(Task details) Nothing but the lines from the one with "Task: Open link" through the last line of the data should be restated, each word for word.

(Material for this task)

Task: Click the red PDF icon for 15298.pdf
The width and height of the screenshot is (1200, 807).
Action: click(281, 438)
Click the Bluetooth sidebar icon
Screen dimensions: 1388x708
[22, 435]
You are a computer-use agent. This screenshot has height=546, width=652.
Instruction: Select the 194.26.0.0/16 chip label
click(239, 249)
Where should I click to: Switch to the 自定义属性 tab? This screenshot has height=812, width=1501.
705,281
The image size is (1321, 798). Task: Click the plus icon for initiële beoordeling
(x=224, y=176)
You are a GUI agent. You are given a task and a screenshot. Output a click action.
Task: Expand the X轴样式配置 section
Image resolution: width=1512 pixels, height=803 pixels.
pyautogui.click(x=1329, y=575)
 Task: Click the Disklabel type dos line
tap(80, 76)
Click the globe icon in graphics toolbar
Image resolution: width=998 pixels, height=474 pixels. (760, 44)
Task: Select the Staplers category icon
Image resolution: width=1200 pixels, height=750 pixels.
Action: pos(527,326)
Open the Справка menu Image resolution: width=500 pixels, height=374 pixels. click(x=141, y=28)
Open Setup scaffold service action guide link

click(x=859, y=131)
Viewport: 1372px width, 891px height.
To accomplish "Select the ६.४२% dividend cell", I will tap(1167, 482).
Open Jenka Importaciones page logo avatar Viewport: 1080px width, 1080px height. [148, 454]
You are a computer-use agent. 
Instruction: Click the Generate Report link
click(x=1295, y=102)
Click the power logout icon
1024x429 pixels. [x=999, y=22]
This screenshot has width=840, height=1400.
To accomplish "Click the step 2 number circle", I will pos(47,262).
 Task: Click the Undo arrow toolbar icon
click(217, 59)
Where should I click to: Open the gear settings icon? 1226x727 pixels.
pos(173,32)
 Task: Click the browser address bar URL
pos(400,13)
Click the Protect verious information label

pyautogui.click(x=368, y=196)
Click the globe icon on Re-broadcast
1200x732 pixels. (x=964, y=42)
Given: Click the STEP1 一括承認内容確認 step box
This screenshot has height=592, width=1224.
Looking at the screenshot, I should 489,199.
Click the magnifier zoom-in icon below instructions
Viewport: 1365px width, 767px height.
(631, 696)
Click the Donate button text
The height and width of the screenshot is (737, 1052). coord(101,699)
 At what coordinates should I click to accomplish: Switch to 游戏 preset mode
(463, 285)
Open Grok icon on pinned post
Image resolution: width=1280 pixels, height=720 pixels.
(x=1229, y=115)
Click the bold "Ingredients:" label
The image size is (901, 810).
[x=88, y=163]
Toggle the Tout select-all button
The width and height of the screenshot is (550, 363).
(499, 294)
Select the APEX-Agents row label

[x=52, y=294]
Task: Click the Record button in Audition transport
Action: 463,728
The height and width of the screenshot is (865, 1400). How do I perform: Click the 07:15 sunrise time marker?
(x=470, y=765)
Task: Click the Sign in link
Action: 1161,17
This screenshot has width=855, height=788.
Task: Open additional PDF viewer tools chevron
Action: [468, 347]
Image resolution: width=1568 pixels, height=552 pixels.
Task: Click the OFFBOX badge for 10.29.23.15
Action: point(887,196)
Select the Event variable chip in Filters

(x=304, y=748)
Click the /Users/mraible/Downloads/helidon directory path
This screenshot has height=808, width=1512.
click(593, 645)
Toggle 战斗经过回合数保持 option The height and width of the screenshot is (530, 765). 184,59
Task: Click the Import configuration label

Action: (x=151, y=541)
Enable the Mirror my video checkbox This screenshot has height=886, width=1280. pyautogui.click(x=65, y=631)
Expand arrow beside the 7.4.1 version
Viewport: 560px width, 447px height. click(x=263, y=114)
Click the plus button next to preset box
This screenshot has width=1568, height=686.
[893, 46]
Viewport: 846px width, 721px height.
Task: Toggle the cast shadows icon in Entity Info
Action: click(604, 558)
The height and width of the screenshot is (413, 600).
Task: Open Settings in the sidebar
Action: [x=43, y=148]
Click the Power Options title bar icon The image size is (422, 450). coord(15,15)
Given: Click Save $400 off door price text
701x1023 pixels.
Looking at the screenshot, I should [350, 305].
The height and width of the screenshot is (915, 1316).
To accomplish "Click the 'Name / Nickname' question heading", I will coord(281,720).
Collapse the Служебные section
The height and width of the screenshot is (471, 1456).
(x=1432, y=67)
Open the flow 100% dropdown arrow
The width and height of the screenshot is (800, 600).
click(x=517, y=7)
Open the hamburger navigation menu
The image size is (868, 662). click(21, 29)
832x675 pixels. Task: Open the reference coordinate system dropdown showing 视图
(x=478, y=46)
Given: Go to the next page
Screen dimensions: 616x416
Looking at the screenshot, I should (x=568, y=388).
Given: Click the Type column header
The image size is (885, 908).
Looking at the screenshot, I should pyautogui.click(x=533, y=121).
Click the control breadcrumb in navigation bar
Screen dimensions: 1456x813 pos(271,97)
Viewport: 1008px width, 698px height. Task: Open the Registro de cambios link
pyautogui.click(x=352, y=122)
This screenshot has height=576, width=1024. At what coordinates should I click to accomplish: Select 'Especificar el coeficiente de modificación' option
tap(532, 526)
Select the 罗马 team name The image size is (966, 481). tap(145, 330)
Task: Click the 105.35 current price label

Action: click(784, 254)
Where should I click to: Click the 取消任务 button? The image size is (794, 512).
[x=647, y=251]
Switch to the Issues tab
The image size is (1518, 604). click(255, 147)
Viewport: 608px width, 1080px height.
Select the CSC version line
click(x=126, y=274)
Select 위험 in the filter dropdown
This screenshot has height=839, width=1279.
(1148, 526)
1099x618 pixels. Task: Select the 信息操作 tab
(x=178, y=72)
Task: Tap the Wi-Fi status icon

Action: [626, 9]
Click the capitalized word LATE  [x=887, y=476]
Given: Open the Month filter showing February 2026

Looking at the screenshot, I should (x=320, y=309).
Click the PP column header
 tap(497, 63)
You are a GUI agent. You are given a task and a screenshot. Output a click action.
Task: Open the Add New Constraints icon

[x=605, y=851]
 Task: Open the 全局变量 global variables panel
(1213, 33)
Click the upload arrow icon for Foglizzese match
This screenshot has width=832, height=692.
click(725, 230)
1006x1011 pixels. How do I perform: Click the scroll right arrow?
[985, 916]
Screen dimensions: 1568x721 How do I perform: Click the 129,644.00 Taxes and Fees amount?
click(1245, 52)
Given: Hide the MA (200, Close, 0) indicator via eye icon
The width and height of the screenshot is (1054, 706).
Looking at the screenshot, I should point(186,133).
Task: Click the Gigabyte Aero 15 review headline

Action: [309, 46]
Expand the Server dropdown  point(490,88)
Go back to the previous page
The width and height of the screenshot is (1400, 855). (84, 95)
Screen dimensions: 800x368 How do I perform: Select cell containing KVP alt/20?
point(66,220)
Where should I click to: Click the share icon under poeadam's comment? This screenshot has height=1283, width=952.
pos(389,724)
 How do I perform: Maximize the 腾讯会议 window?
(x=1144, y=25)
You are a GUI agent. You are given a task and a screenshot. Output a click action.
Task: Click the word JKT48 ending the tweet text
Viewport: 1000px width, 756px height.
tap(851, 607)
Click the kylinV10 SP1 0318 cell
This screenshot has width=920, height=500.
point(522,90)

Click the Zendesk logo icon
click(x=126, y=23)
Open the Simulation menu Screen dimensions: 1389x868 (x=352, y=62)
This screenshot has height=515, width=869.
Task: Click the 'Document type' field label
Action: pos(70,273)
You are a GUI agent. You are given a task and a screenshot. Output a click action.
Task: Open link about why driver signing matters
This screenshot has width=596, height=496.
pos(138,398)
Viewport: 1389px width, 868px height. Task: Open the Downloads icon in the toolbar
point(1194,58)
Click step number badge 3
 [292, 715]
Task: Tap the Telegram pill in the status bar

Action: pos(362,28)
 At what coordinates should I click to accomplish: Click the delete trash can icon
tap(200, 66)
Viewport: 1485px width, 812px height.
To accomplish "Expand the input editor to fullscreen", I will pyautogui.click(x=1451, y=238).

(Solution below)
Task: Open link about why driver signing matters
This screenshot has width=596, height=496.
pos(138,398)
Viewport: 1389px width, 868px height. Task: Open the Downloads icon in the toolbar
point(1194,58)
Click step number badge 3
 [292, 715]
Task: Tap the Telegram pill in the status bar

Action: pos(362,28)
 At what coordinates should I click to accomplish: Click the delete trash can icon
tap(200, 66)
Viewport: 1485px width, 812px height.
To accomplish "Expand the input editor to fullscreen", I will pyautogui.click(x=1451, y=238).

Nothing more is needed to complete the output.